EnzymeAD / Enzyme.jl

Julia bindings for the Enzyme automatic differentiator
https://enzyme.mit.edu
MIT License
437 stars 62 forks source link

Enzyme Crashing, MWE. #1653

Open dleather opened 1 month ago

dleather commented 1 month ago

I'm running Enzyme 0.12.23, EnzymeCore 0.7.7, Linear Algebra 1.5.0, Sparse Arrays 1.10.0 in Julia 1.10.4 on a Windows machine. Without fail Enzyme crashes. I can get Zygote to differentiate the function quickly.
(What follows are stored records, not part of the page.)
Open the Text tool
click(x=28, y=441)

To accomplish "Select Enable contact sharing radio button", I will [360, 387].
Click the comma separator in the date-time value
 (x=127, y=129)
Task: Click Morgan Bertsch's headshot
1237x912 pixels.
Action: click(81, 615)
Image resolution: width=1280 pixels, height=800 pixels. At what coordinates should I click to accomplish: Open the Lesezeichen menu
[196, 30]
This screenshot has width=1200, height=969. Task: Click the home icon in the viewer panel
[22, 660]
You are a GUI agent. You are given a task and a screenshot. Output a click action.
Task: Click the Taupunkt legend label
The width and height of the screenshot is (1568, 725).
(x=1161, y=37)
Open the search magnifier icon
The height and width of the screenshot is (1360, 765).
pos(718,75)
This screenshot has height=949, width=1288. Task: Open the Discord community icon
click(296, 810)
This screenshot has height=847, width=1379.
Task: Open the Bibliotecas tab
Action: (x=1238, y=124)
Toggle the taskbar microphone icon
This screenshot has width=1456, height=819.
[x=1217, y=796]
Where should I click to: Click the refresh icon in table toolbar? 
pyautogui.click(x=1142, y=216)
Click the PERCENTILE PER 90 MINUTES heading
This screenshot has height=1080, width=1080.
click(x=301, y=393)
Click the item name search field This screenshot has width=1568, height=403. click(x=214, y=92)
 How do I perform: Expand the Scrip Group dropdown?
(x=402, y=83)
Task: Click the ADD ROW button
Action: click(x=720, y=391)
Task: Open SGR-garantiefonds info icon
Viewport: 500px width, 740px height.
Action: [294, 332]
I've tried replacing all calls to I() with there explicit matrix form, as well as making Λ non-sparse.

using Enzyme, SparseArrays, LinearAlgebra

function compute_L1(Σ::Matrix{T}, Λ::AbstractSparseMatrix{T}) where T <: Real
    # LHS coefficient from Proposition 3.2
    #   L₁ = [Σ ⊗ (Iₙ² + Λₙ)] ⊗ [vec(Iₙ) ⊗ Iₙ]
    N = size(Σ, 1)
    return kron(Σ, I + Λ) * kron(vec(I(N)), I(N))
end

Λ =  spzeros(4, 4)
Λ[1, 1] = 1.0
Λ[3, 2] = 1.0
Λ[2, 3] = 1.0
Λ[4, 4] = 1.0

Δt = 0.25

function f(θ)
    σ_z = θ[1]
    θ_z = θ[2]
    Ω = [sqrt(((σ_z^2)/(2.0 * θ_z))*(1-exp(-2*θ_z*Δt))) 0.0; 0.0 0.0]
    Σ = Ω * Ω'
    L1 = compute_L1(Σ, Λ)
    return L1[1]
end

θ = [1.0, 0.5]
dθ = similar(θ)
f(θ)
Enzyme.autodiff(Reverse, f, Active, Duplicated(θ, dθ))
wsmoses commented 1 month ago

How does Enzyme crash, can you post the log?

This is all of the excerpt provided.